(La demande): Filtrez les enregistrements ci-dessous en recopiant chaque ligne qui contient le mot "pixels". Les majuscules et les minuscules comptent.

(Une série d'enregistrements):
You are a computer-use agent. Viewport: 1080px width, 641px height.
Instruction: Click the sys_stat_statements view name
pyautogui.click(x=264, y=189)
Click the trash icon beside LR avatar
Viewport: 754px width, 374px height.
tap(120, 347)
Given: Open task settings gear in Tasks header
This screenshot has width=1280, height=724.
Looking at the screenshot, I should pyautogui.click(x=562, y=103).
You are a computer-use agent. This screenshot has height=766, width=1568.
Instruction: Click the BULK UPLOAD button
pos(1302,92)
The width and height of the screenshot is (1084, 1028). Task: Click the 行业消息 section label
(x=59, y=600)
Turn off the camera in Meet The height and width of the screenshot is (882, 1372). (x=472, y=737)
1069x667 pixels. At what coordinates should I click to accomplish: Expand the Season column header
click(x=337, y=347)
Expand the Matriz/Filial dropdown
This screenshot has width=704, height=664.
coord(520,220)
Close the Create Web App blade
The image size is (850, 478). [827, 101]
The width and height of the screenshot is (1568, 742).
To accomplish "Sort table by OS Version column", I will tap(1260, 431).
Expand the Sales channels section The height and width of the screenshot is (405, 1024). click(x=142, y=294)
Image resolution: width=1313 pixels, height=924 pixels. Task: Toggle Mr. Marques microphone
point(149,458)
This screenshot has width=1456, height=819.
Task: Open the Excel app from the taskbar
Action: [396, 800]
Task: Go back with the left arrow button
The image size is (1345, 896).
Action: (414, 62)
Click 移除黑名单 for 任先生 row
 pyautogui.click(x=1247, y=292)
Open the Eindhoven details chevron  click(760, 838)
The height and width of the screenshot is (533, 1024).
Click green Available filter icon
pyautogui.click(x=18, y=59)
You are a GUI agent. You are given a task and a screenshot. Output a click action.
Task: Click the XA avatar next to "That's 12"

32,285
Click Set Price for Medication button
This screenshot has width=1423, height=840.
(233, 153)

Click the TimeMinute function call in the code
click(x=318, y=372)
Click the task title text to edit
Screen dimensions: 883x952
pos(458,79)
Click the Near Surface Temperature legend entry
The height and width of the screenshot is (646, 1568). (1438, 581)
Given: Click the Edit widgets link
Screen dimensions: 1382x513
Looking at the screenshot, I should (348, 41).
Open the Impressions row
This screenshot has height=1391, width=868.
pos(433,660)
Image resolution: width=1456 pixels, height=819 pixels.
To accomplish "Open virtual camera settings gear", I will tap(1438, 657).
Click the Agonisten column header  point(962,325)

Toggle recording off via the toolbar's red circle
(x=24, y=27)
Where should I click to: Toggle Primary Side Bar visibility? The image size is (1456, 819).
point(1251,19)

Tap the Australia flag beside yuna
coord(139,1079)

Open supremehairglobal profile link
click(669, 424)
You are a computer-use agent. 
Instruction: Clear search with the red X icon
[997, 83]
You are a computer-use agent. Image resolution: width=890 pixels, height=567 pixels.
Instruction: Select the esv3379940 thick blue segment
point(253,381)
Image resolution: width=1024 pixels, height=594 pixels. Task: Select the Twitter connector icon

(Solution du problème):
1069x667 pixels. At what coordinates should I click to accomplish: Expand the Season column header
Image resolution: width=1313 pixels, height=924 pixels. Task: Toggle Mr. Marques microphone
Image resolution: width=1456 pixels, height=819 pixels.
You are a computer-use agent. Image resolution: width=890 pixels, height=567 pixels.
Image resolution: width=1024 pixels, height=594 pixels. Task: Select the Twitter connector icon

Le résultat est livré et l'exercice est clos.